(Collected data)
--------------------
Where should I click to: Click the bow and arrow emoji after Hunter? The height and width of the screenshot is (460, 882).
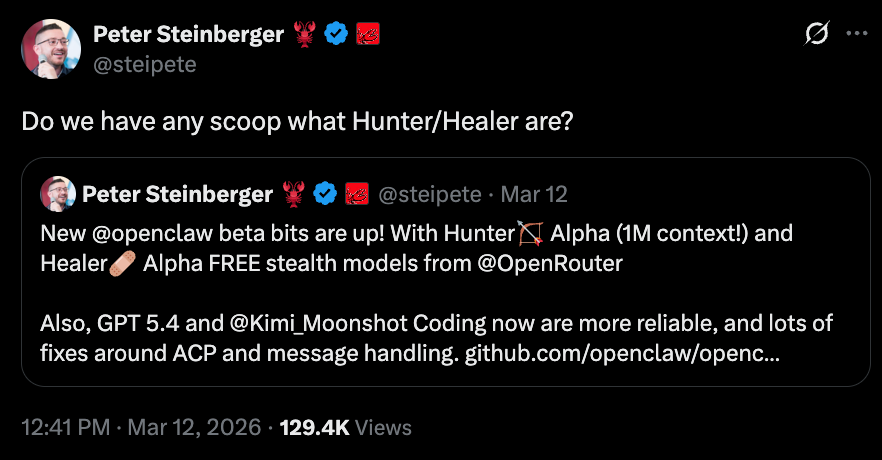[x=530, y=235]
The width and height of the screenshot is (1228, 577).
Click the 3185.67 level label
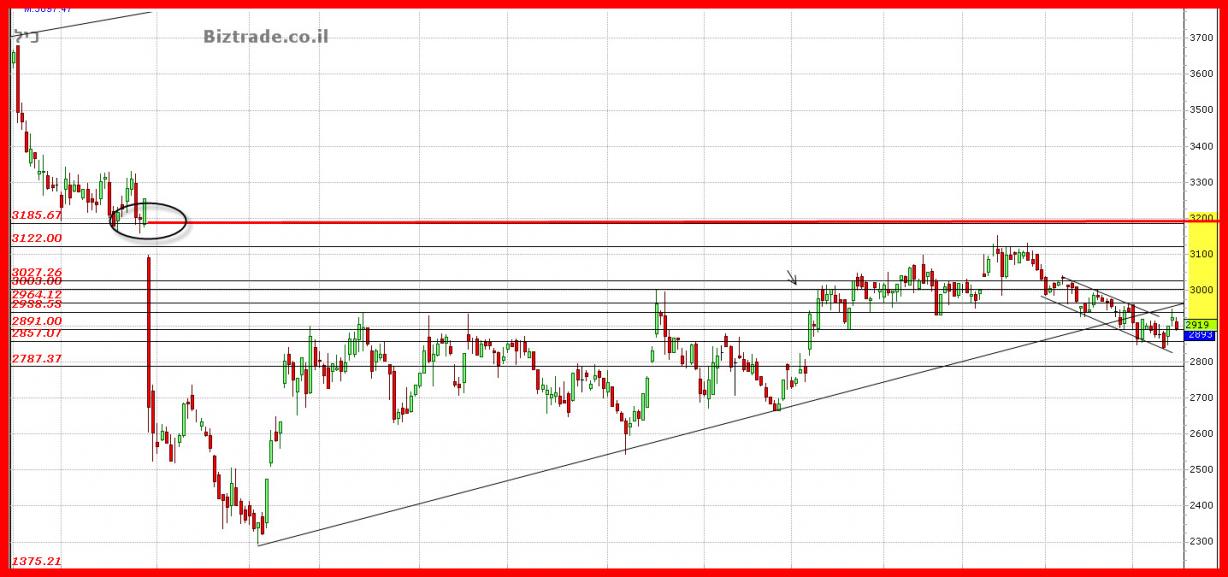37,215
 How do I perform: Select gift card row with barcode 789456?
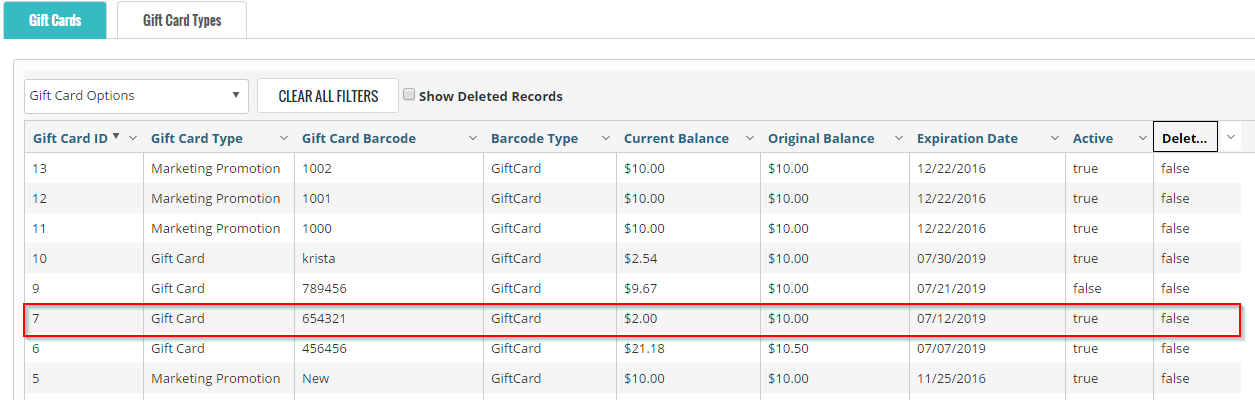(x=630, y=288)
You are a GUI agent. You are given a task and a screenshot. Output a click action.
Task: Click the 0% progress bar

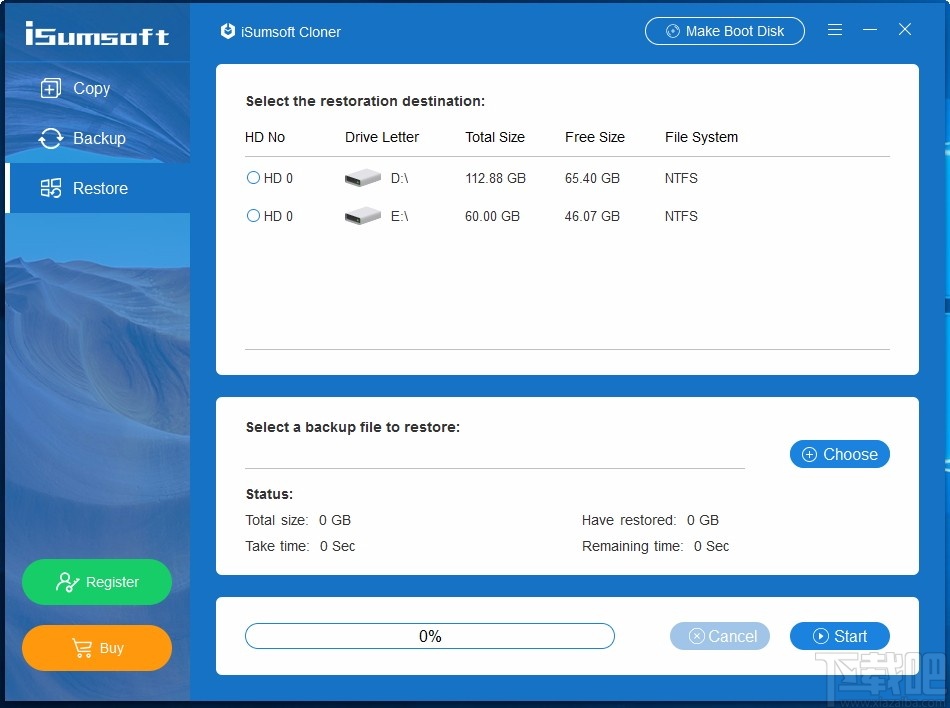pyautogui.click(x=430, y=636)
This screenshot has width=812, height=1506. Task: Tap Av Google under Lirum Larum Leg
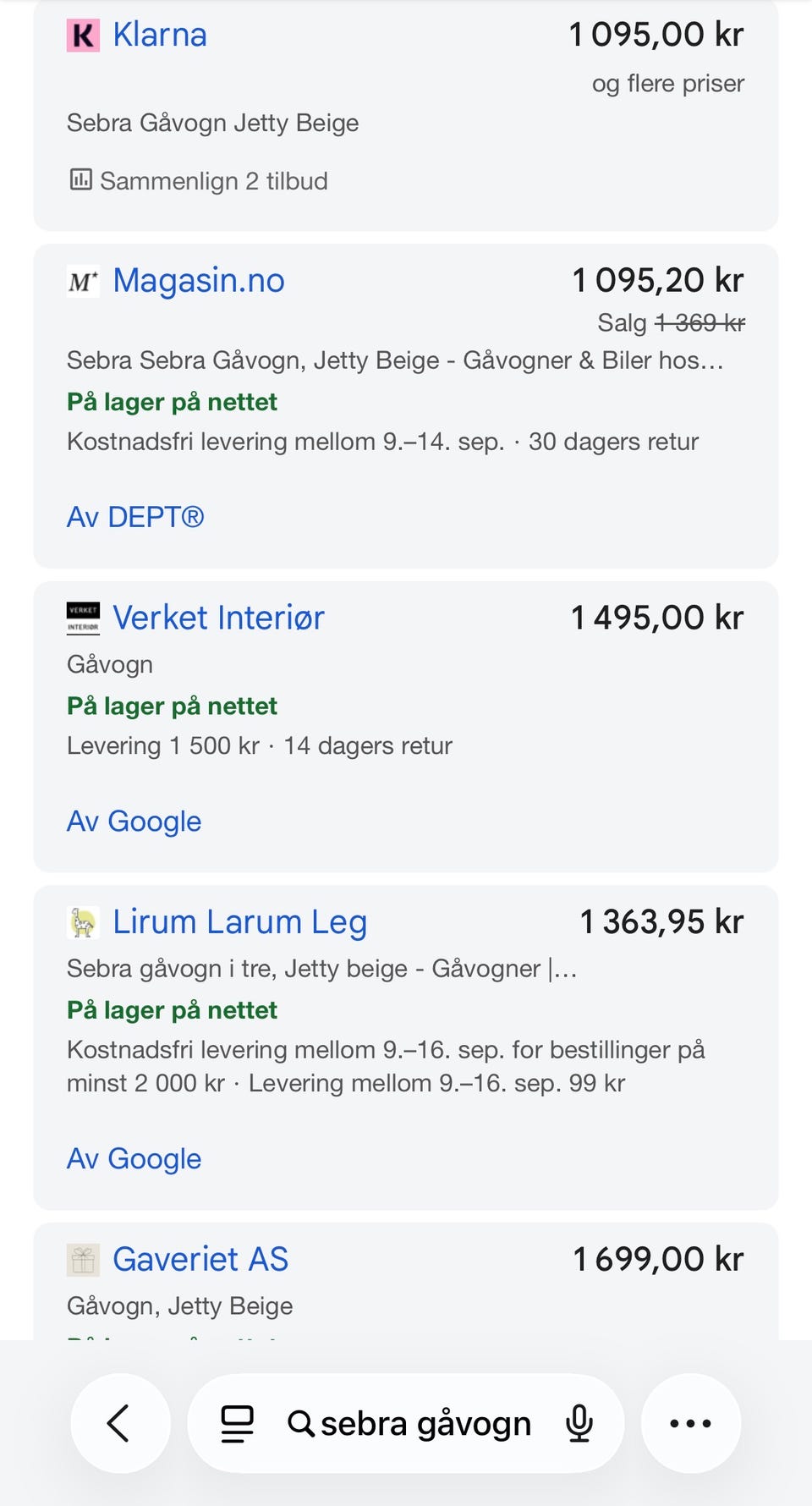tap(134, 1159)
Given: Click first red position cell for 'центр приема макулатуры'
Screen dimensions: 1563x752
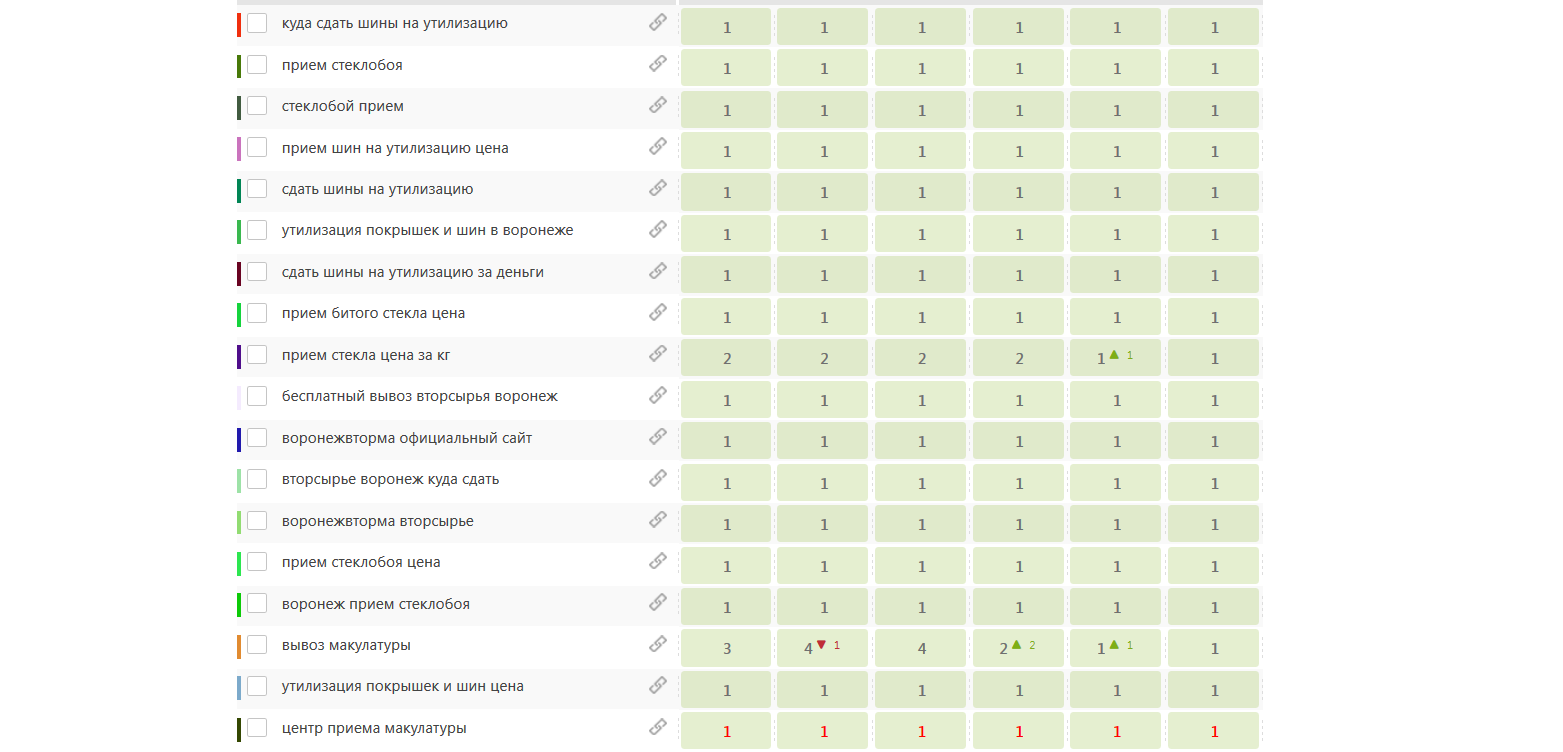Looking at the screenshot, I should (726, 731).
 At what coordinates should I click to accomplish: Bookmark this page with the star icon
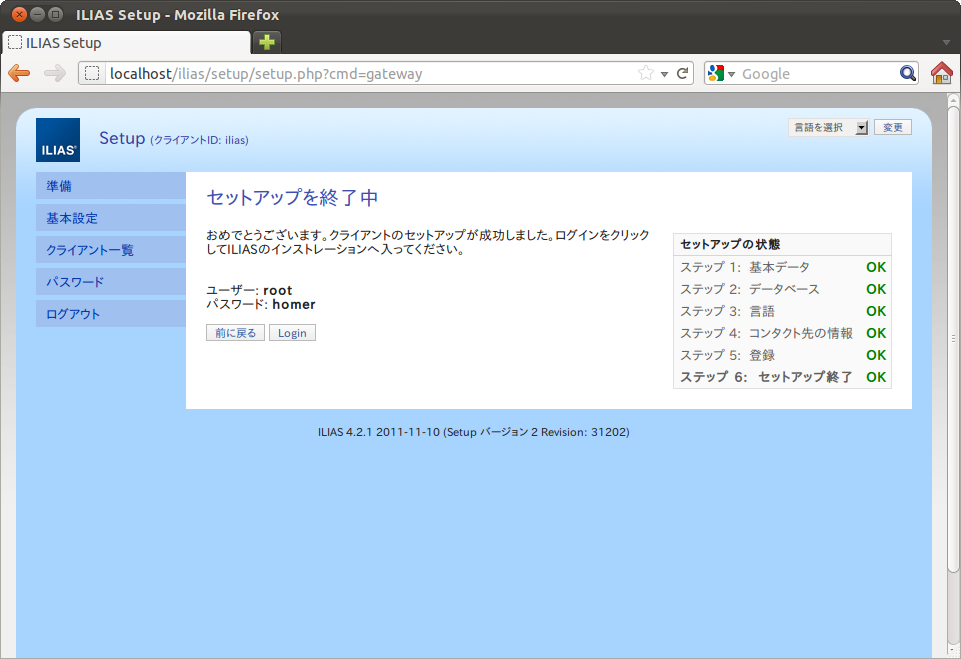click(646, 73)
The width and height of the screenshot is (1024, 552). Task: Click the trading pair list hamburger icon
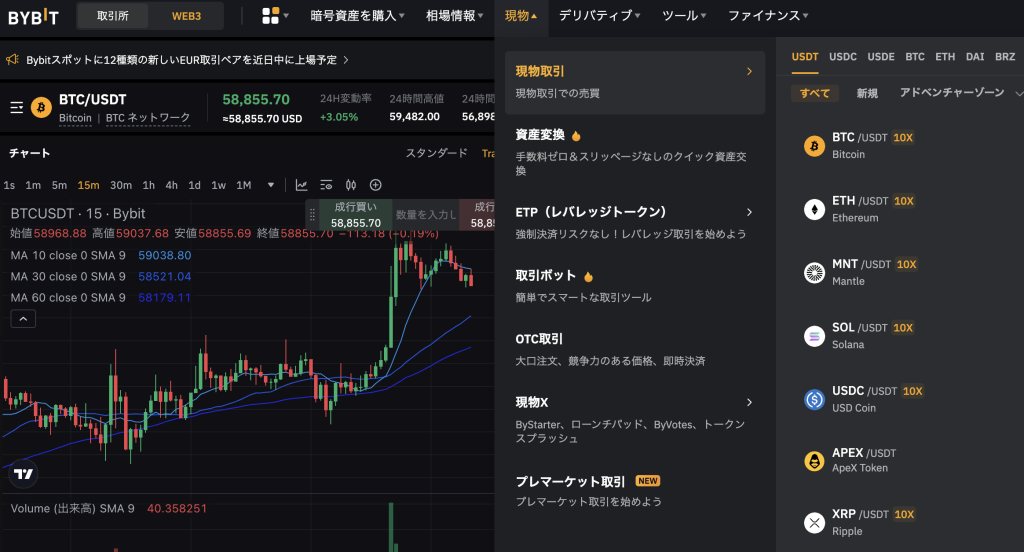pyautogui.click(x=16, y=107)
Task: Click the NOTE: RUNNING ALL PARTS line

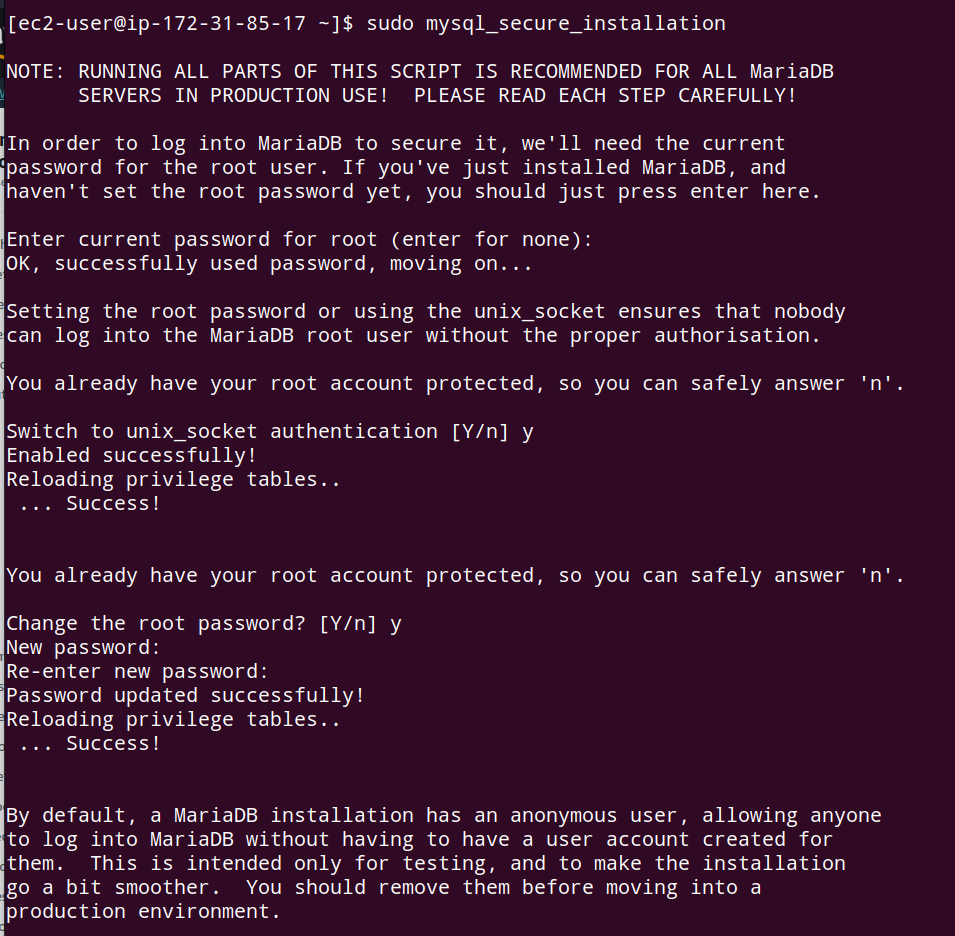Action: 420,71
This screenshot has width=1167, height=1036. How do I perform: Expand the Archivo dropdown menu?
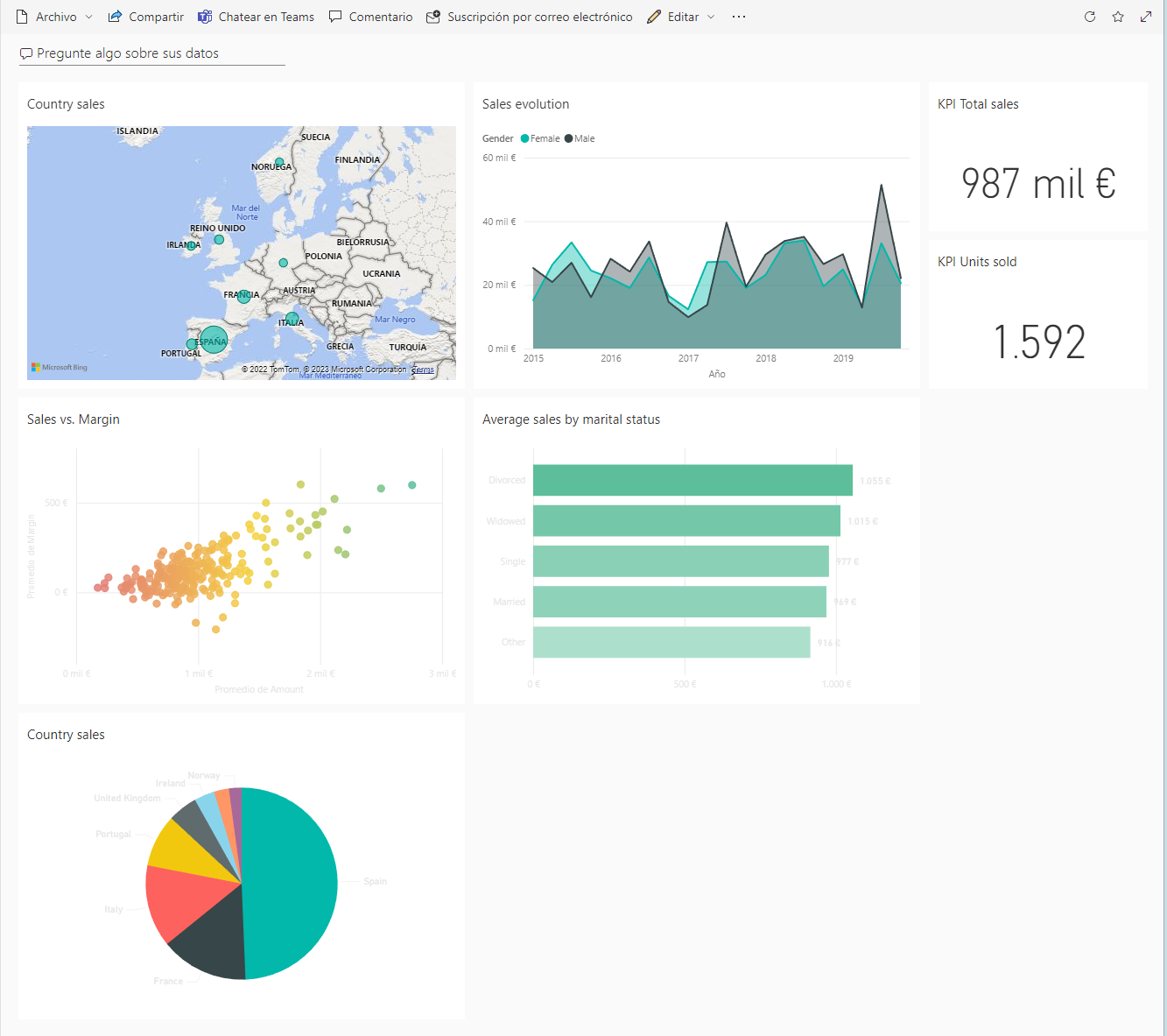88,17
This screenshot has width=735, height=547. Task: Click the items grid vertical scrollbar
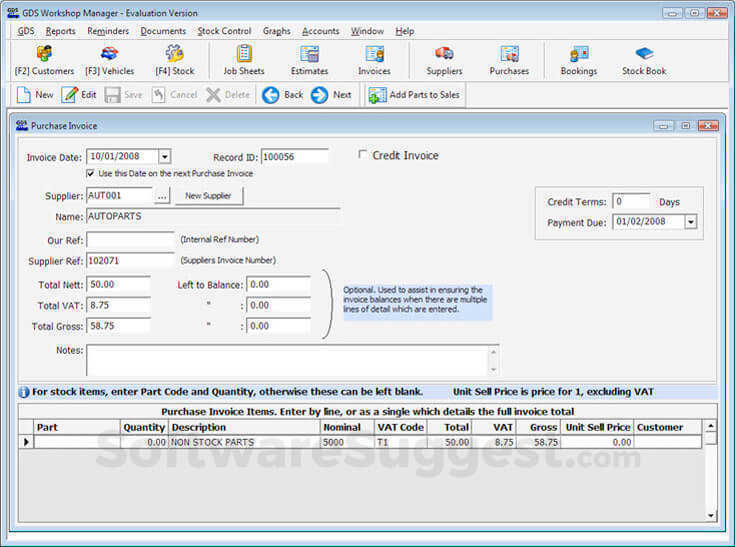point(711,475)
--------------------
**Work task**
All of the records above are to be printed exactly, with every picture omitted.

**Task answer**
Where should I click to: Click the bow and arrow emoji after Hunter? The height and width of the screenshot is (460, 882).
[x=530, y=235]
The width and height of the screenshot is (1228, 577).
Click the 3185.67 level label
37,215
 How do I perform: Select gift card row with barcode 789456?
(x=630, y=288)
You are a GUI agent. You are given a task and a screenshot. Output a click action.
Task: Click the 0% progress bar

pyautogui.click(x=430, y=636)
This screenshot has width=812, height=1506. Task: Tap Av Google under Lirum Larum Leg
tap(134, 1159)
Given: Click first red position cell for 'центр приема макулатуры'
Screen dimensions: 1563x752
Looking at the screenshot, I should (726, 731).
 At what coordinates should I click to accomplish: Bookmark this page with the star icon
click(646, 73)
The width and height of the screenshot is (1024, 552). Task: Click the trading pair list hamburger icon
pyautogui.click(x=16, y=107)
Task: Click the NOTE: RUNNING ALL PARTS line

Action: 420,71
This screenshot has width=1167, height=1036. How do I perform: Expand the Archivo dropdown menu?
88,17
This screenshot has width=735, height=547. Task: Click the items grid vertical scrollbar
point(711,475)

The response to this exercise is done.